US-Wahl
Deutliche Niederlage für Harris – das war der Grund
Trotz ihrer historischen Kandidatur scheiterte Kamala Harris nicht an Vorurteilen, sondern an den wirtschaftlichen Sorgen der Wähler.
Hat Kamala Harris die Wahl verloren, weil sie eine Frau ist und wegen ihrer Hautfarbe? Der US-Experte Alexander Trechsel verneint diese These: "Das wäre eine viel zu einfache Erklärung." Aus seiner Sicht gab es für Harris weitaus größere Hürden im Wahlkampf gegen Donald Trump, der gefühlt seit zehn Jahren seine Kampagne betreibt, während Harris "nur" 107 Tage hatte, um sich zu profilieren.
"Wirtschaft ist Hauptgrund für ihre Niederlage"

· · · ·

**WAS ERWARTET WIRD**
Führe den Text über Harris' Niederlage bei der US-Wahl im Anschluss an seine letzte Zeile weiter.

**Einträge aus einem Datensatz**
· · · ·

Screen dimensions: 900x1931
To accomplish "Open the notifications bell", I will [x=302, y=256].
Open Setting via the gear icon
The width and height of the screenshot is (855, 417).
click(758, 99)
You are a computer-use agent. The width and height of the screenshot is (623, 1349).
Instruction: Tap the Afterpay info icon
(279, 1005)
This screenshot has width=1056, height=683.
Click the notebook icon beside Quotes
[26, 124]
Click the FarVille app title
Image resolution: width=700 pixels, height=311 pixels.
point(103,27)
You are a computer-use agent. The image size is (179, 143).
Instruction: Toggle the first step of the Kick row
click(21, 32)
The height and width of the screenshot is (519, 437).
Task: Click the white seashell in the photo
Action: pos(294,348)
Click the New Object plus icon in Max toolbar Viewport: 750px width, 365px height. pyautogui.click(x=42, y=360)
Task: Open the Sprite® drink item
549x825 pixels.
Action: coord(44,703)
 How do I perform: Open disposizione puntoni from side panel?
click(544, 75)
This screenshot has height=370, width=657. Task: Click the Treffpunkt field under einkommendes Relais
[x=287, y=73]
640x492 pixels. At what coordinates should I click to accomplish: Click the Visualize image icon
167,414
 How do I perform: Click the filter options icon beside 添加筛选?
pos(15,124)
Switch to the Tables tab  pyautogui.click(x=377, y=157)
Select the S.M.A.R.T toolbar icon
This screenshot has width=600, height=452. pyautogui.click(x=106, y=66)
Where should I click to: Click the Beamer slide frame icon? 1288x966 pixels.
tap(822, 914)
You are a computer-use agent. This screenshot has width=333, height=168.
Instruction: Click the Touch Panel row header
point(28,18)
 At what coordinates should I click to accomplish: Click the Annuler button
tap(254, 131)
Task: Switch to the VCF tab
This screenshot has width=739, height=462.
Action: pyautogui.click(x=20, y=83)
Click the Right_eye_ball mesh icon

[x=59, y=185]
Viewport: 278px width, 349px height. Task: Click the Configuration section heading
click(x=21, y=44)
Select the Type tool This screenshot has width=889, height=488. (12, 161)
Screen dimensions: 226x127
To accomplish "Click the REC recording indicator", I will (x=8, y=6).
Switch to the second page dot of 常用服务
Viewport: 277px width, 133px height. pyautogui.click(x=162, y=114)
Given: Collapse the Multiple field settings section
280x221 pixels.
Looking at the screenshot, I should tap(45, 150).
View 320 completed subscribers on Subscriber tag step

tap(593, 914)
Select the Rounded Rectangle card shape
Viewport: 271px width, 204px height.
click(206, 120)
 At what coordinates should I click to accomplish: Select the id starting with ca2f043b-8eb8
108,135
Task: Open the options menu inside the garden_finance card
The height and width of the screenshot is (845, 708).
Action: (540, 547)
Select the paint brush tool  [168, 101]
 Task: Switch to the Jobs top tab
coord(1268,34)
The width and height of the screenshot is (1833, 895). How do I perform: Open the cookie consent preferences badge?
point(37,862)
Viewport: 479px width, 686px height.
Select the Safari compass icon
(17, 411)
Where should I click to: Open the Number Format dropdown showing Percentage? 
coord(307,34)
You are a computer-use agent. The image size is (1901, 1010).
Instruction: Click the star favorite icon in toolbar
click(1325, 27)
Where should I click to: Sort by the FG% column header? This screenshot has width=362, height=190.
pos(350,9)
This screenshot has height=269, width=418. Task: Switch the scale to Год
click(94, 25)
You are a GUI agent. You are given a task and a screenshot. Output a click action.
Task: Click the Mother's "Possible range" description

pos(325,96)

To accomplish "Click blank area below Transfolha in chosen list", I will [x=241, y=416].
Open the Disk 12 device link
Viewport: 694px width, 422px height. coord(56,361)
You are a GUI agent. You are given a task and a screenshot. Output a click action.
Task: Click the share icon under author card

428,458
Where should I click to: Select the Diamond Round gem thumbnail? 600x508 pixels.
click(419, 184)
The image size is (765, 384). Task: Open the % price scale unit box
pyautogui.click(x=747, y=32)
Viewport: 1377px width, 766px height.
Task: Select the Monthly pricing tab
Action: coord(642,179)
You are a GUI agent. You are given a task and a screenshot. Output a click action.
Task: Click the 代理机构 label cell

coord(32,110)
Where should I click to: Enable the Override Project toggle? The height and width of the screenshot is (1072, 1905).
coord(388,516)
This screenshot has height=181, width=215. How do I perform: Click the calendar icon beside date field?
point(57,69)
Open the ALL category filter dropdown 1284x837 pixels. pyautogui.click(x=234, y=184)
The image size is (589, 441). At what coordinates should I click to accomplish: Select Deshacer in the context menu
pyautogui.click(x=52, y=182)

· · · ·

**ERGEBNIS DER AUFGABE**
Trechsel geht davon aus, dass die wirtschaftliche Lage den Ausschlag für Harris Niederlage gab. "Die Wirtschaftssorgen der Amerikaner haben Harris mehr geschadet als ihre Identität", erklärt Trechsel. "Bei den Exit-Polls zeigte sich, dass die Mehrheit der Wählerinnen und Wähler unter der hohen Inflation, von der sich die USA zwar rasch erholten, litten. Hinzu kam die Angst vor illegaler Einwanderung und Jobverlust." Die Trump-Kampagne konnte genau hier punkten und holte Stimmen aus verschiedenen Minderheiten, die Harris benötigte, aber nicht erreichte, sagt Trechsel. "Trump war in der Lage, mehr Unterstützung von Latino, schwarzen und asiatischen Wählern sowie Frauen zu gewinnen als erwartet."
Rassismus und Sexismus spielten eine Rolle – aber nicht die entscheidende
Obwohl die Trump-Kampagne laut Trechsel rassistische und sexistische Töne anschlug, glaubt er nicht, dass diese Angriffe das Wahlergebnis maßgeblich beeinflussten: "Solche Einstellungen sind in vielen Gesellschaften vorhanden und nicht allein auf die USA beschränkt."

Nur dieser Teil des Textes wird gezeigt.